All of lore.kernel.org
 help / color / mirror / Atom feed
From: "Paul E. McKenney" <paulmck@us.ibm.com>
To: Kaigai Kohei <kaigai@ak.jp.nec.com>
Cc: Stephen Smalley <sds@epoch.ncsc.mil>,
	"SELinux-ML(Eng)" <selinux@tycho.nsa.gov>,
	"Linux Kernel ML(Eng)" <linux-kernel@vger.kernel.org>,
	James Morris <jmorris@redhat.com>
Subject: Re: RCU issue with SELinux (Re: SELINUX performance issues)
Date: Wed, 25 Aug 2004 10:34:24 -0700	[thread overview]
Message-ID: <20040825173423.GC1244@us.ibm.com> (raw)
In-Reply-To: <024b01c48a89$26765b60$f97d220a@linux.bs1.fc.nec.co.jp>

On Wed, Aug 25, 2004 at 06:51:53PM +0900, Kaigai Kohei wrote:

Hello again, Kai,

> Hi Paul, thanks for your comments.
> 
> > > I modified the following points:
> > > - We hold the lock for hash backet when avc_insert() and avc_ss_reset() are
> > >   called for safety.
> > > - list_for_each_rcu() and list_entry() are replaced by list_for_entry().
> > 
> > One subtlety here...
> > 
> > The traversals that are protected by rcu_read_lock() (rather than an
> > update-side spinlock) need to be list_for_each_entry_rcu() rather than
> > list_for_each_entry().  The "_rcu()" is required in order to work
> > reliably on Alpha, and has the added benefit of calling out exactly
> > which traversals are RCU-protected.
> > 
> > Update-side code remains list_for_each_entry().
> 
> It was a simple misconception.
> I fixed them in the take3-patch.

Let's take them one at a time:

1.	The list_for_each_entry_rcu() in avc_hash_eval() is correct.
	It is protected by rcu_read_lock(), so it is documenting
	a RCU-protected traversal of the list, and inserting needed
	memory barriers on Alpha CPUs.

2.	The list_for_each_entry_rcu() in avc_reclaim_node() should
	instead by list_for_each_entry(), with no _rcu().  This is
	because this traversal is guarded by the update-side lock,
	not by RCU.  The fact that the lock is held means that no
	other CPU can be changing this list during the traversal.

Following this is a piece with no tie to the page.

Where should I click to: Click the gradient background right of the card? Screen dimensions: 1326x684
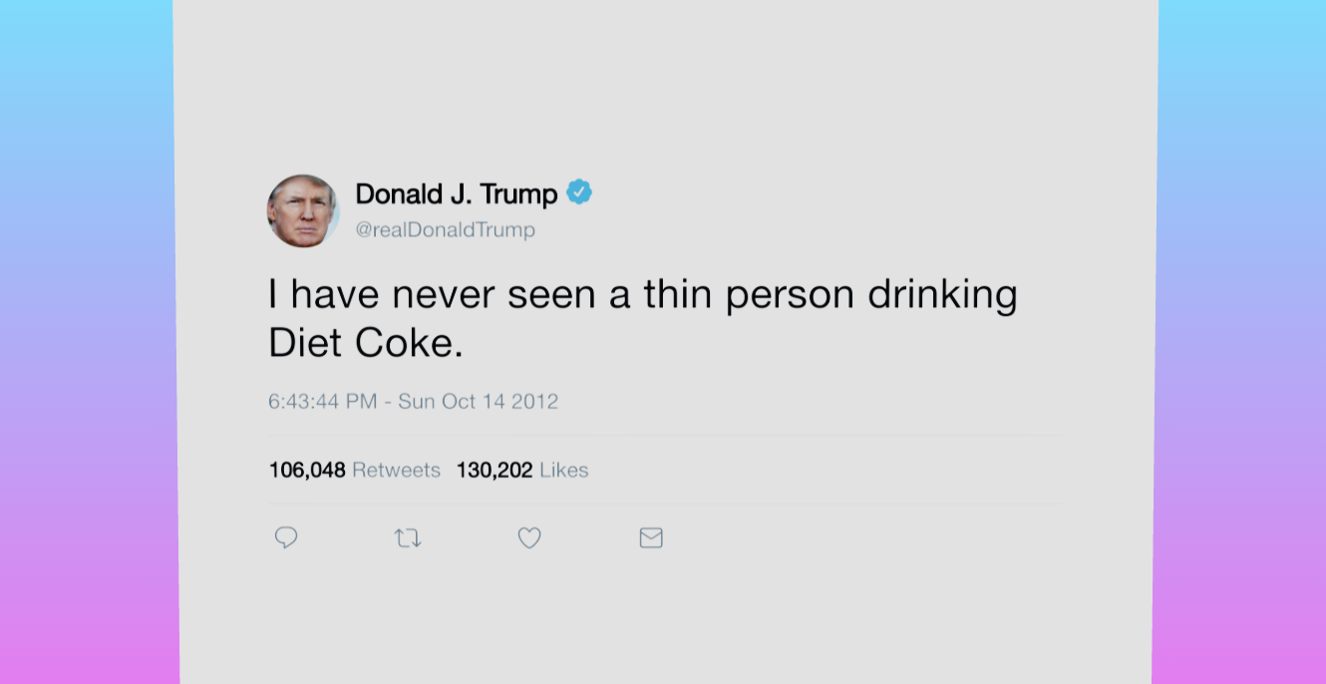(x=1241, y=342)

3.	The list_for_each_entry_rcu() in avc_search_node() is correct.
	As in item #1, it is protected by rcu_read_lock().

4.	The list_for_each_entry_rcu() in avc_insert() is more interesting,
	but needs to be list_for_each_entry().  It is protected by -both-
	the spinlock and by an rcu_read_lock() acquired by the caller!

	However, the spinlock prevents any other CPU from modifying the
	data structure, so this should be list_for_each_entry() rather
	than the current list_for_each_entry_rcu().

	What is happening is that the code is upgrading from a read-side
	rcu_read_lock() to an update-side spin_lock_irqsave().  This
	is legal, though perhaps a bit unconventional.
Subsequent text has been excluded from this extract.